TEXT UNDER STUDY Block Start
July 7, 2015

I first saw Katherine Hayhoe in Showtime's climate change series, "Years of Living Dangerously" (which I highly recommend). I was greatly impressed by the segment in which she was featured, and wanted to point you all toward this interview Paul Rosenberg did for Salon:

Katharine Hayhoe is one person who was particularly puzzled by evangelical objections to climate change. Hayhoe is both a climate scientist and an evangelical Christian herself, and, as a Canadian largely removed from the polarizations of American political culture, she saw nothing in her evangelical faith more compelling in relationship to global warming than a strong moral imperative to care for God’s creation. That all changed when she married an American, and then found out how differently he saw things.

Today, Hayhoe, who teaches at Texas Tech, is not only known as a climate scientist—having published more than 60 peer-reviewed papers, and co-authored prominent reports, including the 2014 Third National Climate Assessment—but as a top climate science communicator, whom Time magazine named as one of the 100 most influential people of 2014. She co-authored “A Climate for Change: Global Warming Facts for Faith-Based Decisions” with her husband, Andrew Farley, a testament to the success of her first, most personal experience as a climate science communicator.

In short, if there is any one individual best equipped to deal with the confusion surrounding faith in relationship to global warming, that person is Katharine Hayhoe. Salon spoke with her shortly before Pope Francis released his encyclical on climate change. The transcript has been edited for clarity and continuity.
TEXT UNDER STUDY Block End
[PROMPT 1]
From the Hayhoe text, output the passage that begins at the words "Today, Hayhoe, who" and stops after the words "clarity and continuity.".
[PROMPT 2]
Translate this sentence from the Hayhoe text into Spanish: "Salon spoke with her shortly before Pope Francis released his encyclical on climate change."
[PROMPT 3]
Answer these questions using the Hayhoe text.
(a) Where does Hayhoe teach?
(b) How many peer-reviewed papers has she published?
(c) Who co-authored "A Climate for Change: Global Warming Facts for Faith-Based Decisions" with her?
The items after the Hayhoe text are not needed for any of this work.
DATA LISTING Block Start
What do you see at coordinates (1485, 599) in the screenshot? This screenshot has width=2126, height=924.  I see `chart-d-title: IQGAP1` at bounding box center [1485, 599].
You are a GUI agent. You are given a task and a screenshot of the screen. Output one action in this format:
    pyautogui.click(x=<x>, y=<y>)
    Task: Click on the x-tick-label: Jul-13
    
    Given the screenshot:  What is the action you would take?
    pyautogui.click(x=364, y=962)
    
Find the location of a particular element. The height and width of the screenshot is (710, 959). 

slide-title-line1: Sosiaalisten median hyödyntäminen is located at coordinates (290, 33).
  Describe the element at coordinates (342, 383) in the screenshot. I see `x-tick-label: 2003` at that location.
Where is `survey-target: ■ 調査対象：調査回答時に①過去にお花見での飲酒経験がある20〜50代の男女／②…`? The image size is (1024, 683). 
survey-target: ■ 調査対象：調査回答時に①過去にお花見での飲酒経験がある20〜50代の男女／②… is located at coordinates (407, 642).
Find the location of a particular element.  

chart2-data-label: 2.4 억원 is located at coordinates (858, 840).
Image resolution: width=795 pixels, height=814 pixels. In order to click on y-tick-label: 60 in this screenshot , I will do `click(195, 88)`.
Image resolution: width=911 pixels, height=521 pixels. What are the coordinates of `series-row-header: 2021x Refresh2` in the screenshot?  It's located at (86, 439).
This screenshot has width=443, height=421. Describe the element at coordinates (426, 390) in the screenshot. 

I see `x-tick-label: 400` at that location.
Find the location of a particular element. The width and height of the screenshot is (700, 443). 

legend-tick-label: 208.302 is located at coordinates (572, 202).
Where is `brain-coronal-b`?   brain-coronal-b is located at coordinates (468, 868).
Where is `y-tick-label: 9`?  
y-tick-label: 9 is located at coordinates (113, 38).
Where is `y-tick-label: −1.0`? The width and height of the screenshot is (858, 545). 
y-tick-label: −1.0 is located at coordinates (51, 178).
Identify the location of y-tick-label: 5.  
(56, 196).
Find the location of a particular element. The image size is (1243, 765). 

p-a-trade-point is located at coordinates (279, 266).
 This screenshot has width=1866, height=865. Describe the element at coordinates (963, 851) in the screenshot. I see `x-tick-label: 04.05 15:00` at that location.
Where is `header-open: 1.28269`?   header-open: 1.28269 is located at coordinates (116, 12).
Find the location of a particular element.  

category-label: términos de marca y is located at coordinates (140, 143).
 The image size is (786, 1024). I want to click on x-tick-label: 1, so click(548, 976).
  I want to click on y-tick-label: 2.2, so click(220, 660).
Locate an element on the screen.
DATA LISTING Block End
[WRITTEN SOLUTION 1]
Today, Hayhoe, who teaches at Texas Tech, is not only known as a climate scientist—having published more than 60 peer-reviewed papers, and co-authored prominent reports, including the 2014 Third National Climate Assessment—but as a top climate science communicator, whom Time magazine named as one of the 100 most influential people of 2014. She co-authored “A Climate for Change: Global Warming Facts for Faith-Based Decisions” with her husband, Andrew Farley, a testament to the success of her first, most personal experience as a climate science communicator.

In short, if there is any one individual best equipped to deal with the confusion surrounding faith in relationship to global warming, that person is Katharine Hayhoe. Salon spoke with her shortly before Pope Francis released his encyclical on climate change. The transcript has been edited for clarity and continuity.

[WRITTEN SOLUTION 2]
Salon habló con ella poco antes de que el papa Francisco publicara su encíclica sobre el cambio climático.

[WRITTEN SOLUTION 3]
(a) Texas Tech
(b) More than 60
(c) Her husband, Andrew Farley